Case 2: For all $i$ , we have $h_{i} = 1$ or $p ∣ h_{i}$ . We have $h_{i} = 1$ for self-conjugate elements, and we must have at least one of these since $1$ is self-conjugate. Let $z$ be the number of self-conjugate elements. Then $p^{m} r = z + x p$ for some integer $x$ , hence $p ∣ z$ . Thus the order of the center is divisible by $p$ . Since it is abelian, by the lemma it contains at least one element $g$ that commutes with all elements and has order $p$ . Then $P = ⟨ g ⟩$ is a normal subgroup of $G$ and $G / P$ has order $p^{m - 1} r$ . By the inductive hypothesis $G / P$ contains a Sylow group of order $p^{m - 1}$ , which we write $H / P$ where $H$ is a subgroup of $G$ . Then $p^{m - 1} = ∣ H ∣ / p$ , thus $∣ H ∣ = p^{m}$ and $H$ is a Sylow group of $G$ corresponding to $p$ .

Theorem: [Cauchy] Let $G$ be a group. If $p$ is a prime factor of $∣ G ∣$ then $G$ contains at least one element of order $p$

Proof: Let $H$ be a Sylow group of $G$ of order $p^{m}$ . If $1 \neq h \in H$ then the order of $h$ is $p^{μ}$ for some $μ > 0$ . Then $h^{p^{μ - 1}}$ has order $p$ .

All subgroups conjugate to a Sylow group are themselves Sylow groups. It turns out the converse is true.

Theorem: All Sylow groups belonging to the same prime are conjugates.

Proof: Let $A, B$ be subgroups of $G$ of order $p^{m}$ . Recall we can decompose $G$ relative to $A$ and $B$ : $G = A g_{1} B \cup . . . \cup A g_{r} B$ and $∣ G ∣ = ∣ A ∣ B ∣ / d_{1} + . . . + ∣ A ∣ ∣ B ∣ / d_{r}$ where $d_{i}$ is the size of $D_{i} = g_{i}^{- 1} A g_{i} \cap B$ . We have $∣ A ∣ = ∣ B ∣ = p^{m}$ and $∣ G ∣ = p^{m} r$ where $(r, p) = 1$ . Thus dividing by $p^{m}$ gives $r = \frac{p^{m}}{d_{1}} + . . . \frac{p^{m}}{d_{r}}$ Now $D_{i}$ is a subgroup of $B$ , hence $d_{i}$ is some nonnegative power of $p$ and is at most $p^{m}$ . Since $(r, p) = 1$ , we must have $p^{m} / d_{l} = 1$ for some $l$ , in other words $d_{l} = p^{m}$ . Then $D_{l}$ has the same order as $B$ and is contained in $B$ , thus $D_{l} = B$ and similarly $D_{l} = g_{l}^{- 1} A g_{l}$ . Hence $B = g_{l}^{- 1} A g_{l}$ implying that $A, B$ are conjugate.

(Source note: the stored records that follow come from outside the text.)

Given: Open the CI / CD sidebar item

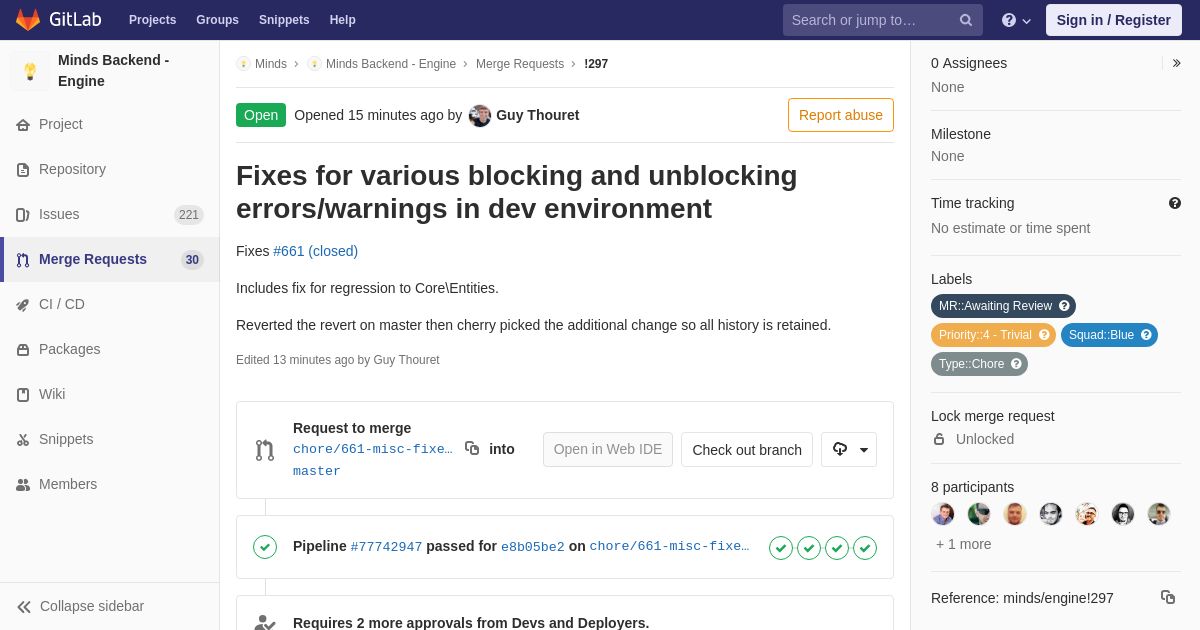Looking at the screenshot, I should (x=110, y=304).
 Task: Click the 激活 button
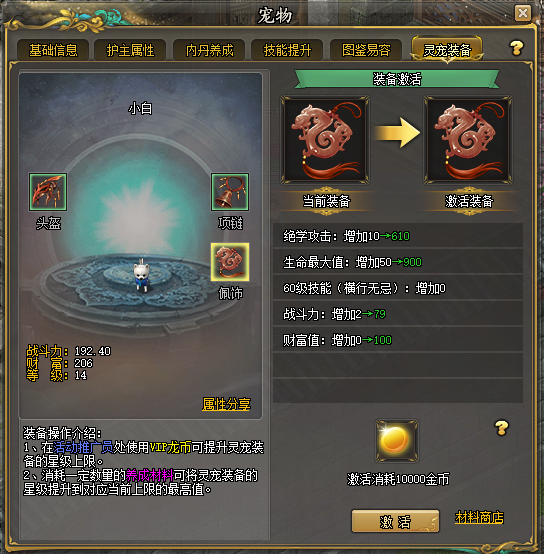click(395, 521)
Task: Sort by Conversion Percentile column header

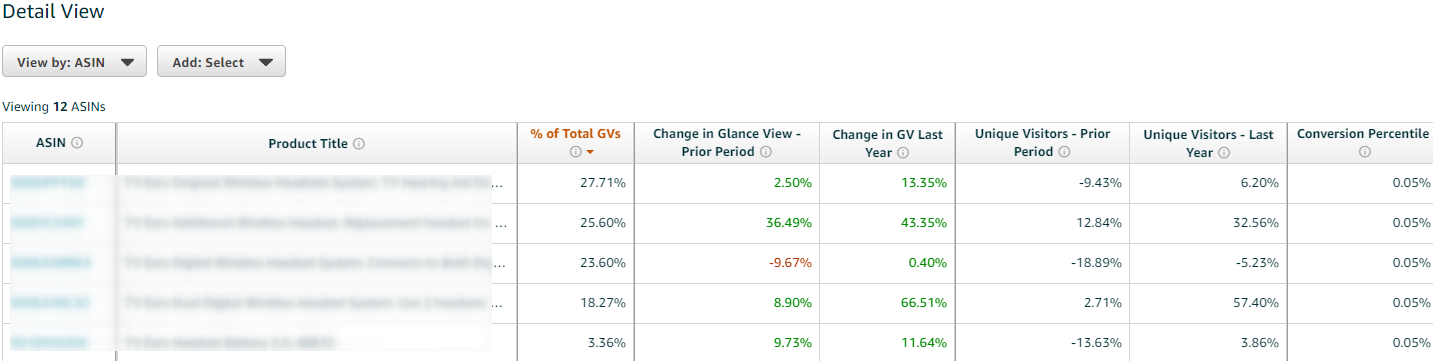Action: click(1363, 134)
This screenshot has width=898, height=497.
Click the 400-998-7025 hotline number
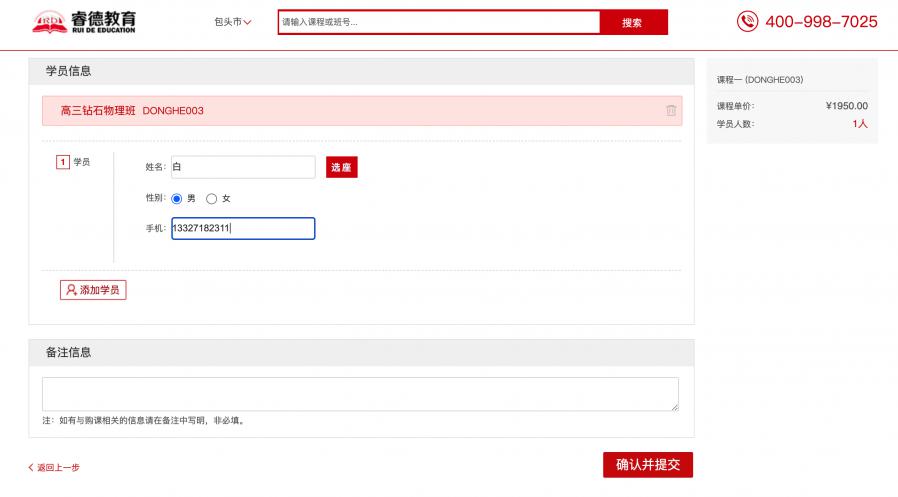point(821,22)
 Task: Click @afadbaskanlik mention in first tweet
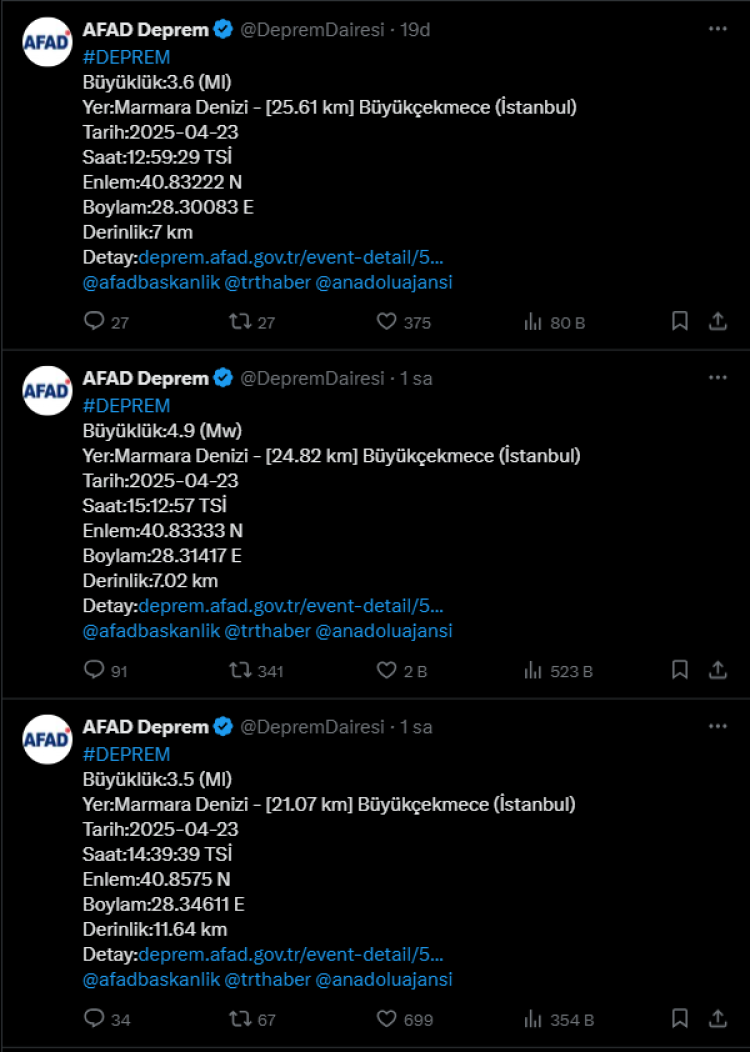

Corollary: A Sylow group is unique if and only if it is a normal subgroup.

Theorem: If there are exactly $k$ Sylow groups of a group $G$ corresponding to a prime $p$ then $k = 1 \mod p$ and $k$ divides $∣ G ∣$ .

Proof: We know that the number of distinct Sylow groups is equal to the number $k$ of distinct conjugates. Let $A$ be some Sylow group corresponding to $p$ and let $N$ be the normalizer of $A$ . Recall $∣ G ∣ = ∣ N ∣ k$ thus $k$ divides $∣ G ∣$ .

Every $a \in A$ satisfies $a^{- 1} A a = A$ thus $a \in N$ , Hence $A ◃ N$ . Thus $∣ N ∣ = p^{m} n'$ where $(n', p) = 1$ .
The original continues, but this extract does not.